> **Instructions**:
a) According to the article on dreams, for how many years has Layne Dalfen interpreted dreams for private clients in Montreal?
b) Rewrite the passage from the article on dreams that begins at "War has also" and stops after "is pretty basic.", changing "psychotherapy sessions" to "counseling sessions".

> **Excerpt provided**:
Dreams Can Offer Insights into Daily Life

I’ve dreamt of the war almost every night since it started. The dreams are never alike, but the theme of war is part of my sleep sonata.

“I wonder if I’ll have to go to war again tonight?” I mention to Sarah, 17, as we drive home, late, from a lecture.

“A lot of my friends tell me they are dreaming about war, too,” she said.

“What about you?” I asked.

“Sure. I dream about war – and my Spanish homework,” she said.

War has also crept into my patients’ dreams, and into their psychotherapy sessions, more than any other event since Sept. 11. I ask teens and adults what their dreams mean to them. We try to use that material in the context of what else they are going through. But my dream work with them is pretty basic.

When it comes to my own dreams, I hardly pay attention to them. I may wake up in the morning and tell my husband, in vivid detail, about a dream I’ve just had. He listens. But he’s not a dream interpreter. His typical, sleepy response: “Wow. You’re disturbed.”

He’s being sarcastic. But some of my dreams of late have been disturbing. I suspect that many of us are dreaming about combat and other conflict.

I called dream expert Layne Dalfen, 50, author of “Have a Great Dream: Decoding Your Dreams to Discover Your Full Potential” (Adams Media, $12.95 in paperback). Dalfen, who is not a psychotherapist, has been doing dream interpretation with private clients in Montreal for 30 years. She’s also a regular guest on more than 75 radio programs. She has extensively studied the writings of Sigmund Freud and Carl Jung.

“When I do the radio shows, it’s fascinating,” she said from her home in Montreal. “I decode dreams for people as they drive to work. Dreams are a metaphor for something very current in your life.

“If we pay attention to them, they can help us solve problems and show us our strengths. We are sophisticated thinkers who can uncover parts of our personalities that may have gone to sleep.”

Dalfen makes a good point, one that psychotherapists have known for years: Once we have insight, with new, perhaps, unconscious, knowledge, it gives us strength to move forward. Dreams may be a valuable tool to that insight. But how do we make our dreams more clear and then make sense out of them?

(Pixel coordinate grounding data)
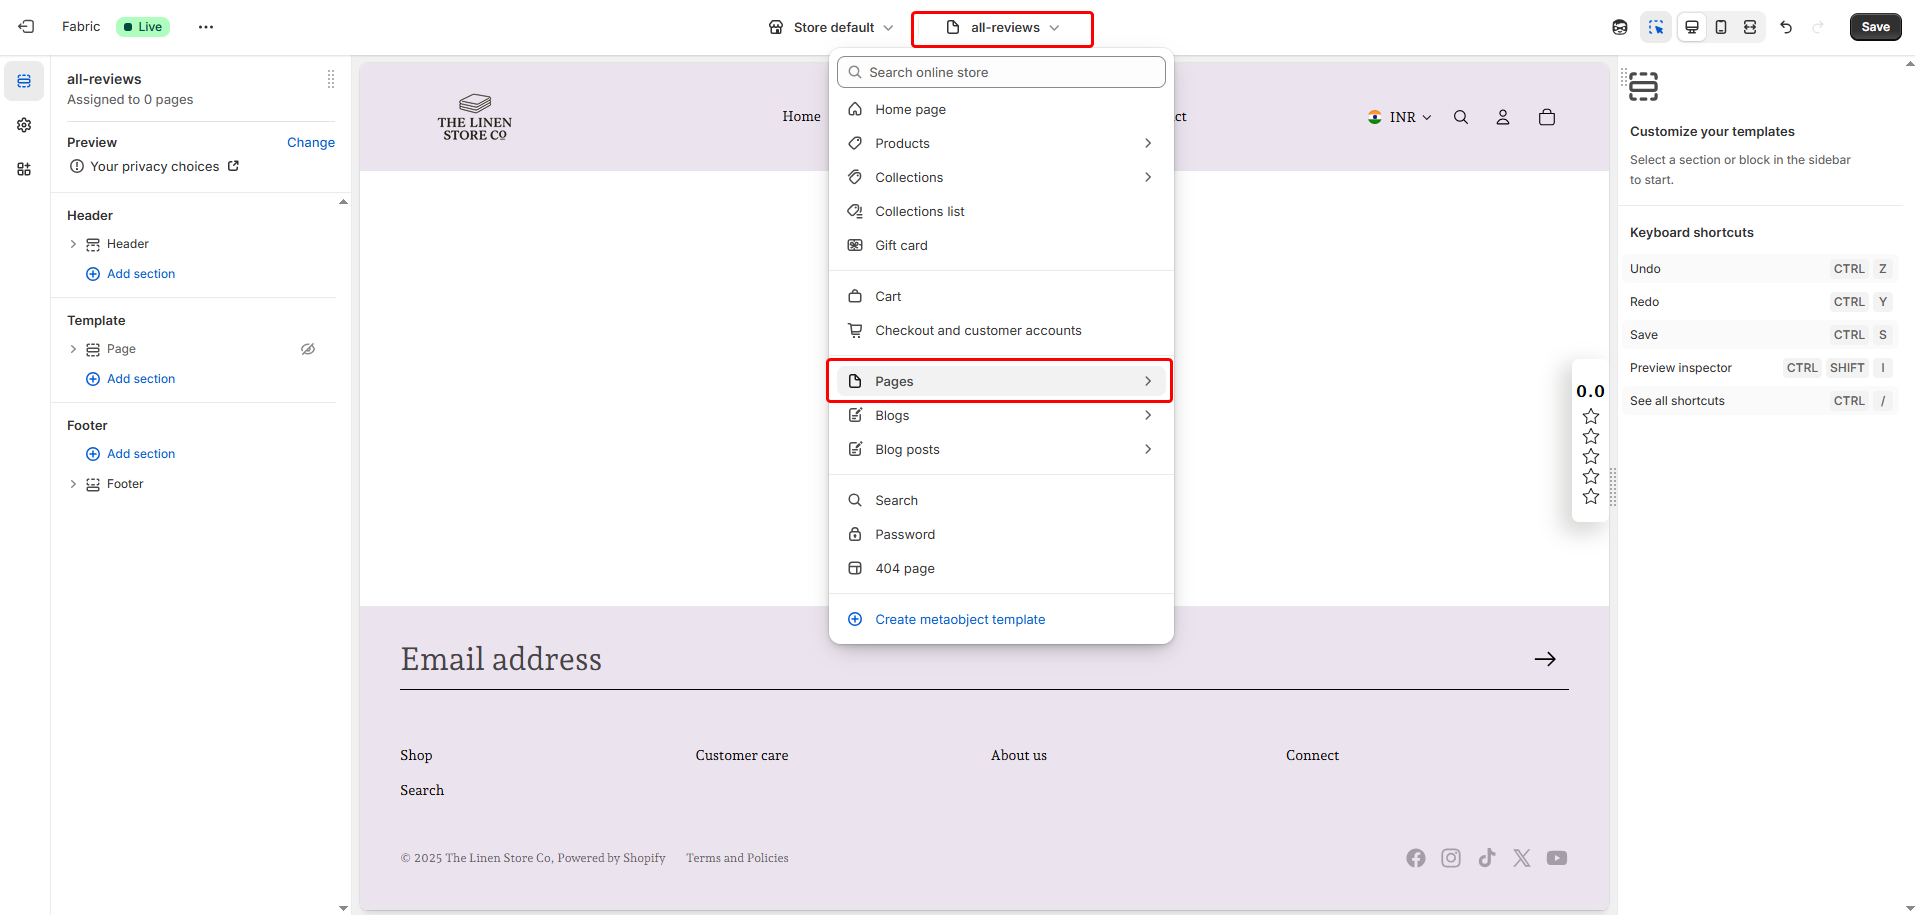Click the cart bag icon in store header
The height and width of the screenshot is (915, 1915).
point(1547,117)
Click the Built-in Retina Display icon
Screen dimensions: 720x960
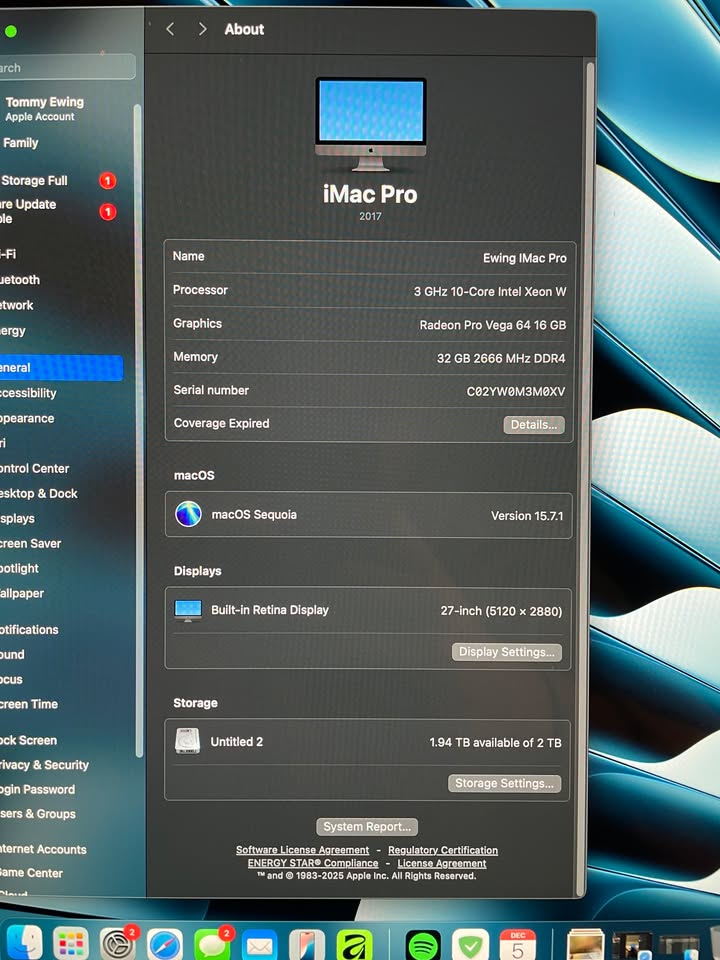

> **Expected results**:
a) 30 years.

b)
War has also crept into my patients’ dreams, and into their counseling sessions, more than any other event since Sept. 11. I ask teens and adults what their dreams mean to them. We try to use that material in the context of what else they are going through. But my dream work with them is pretty basic.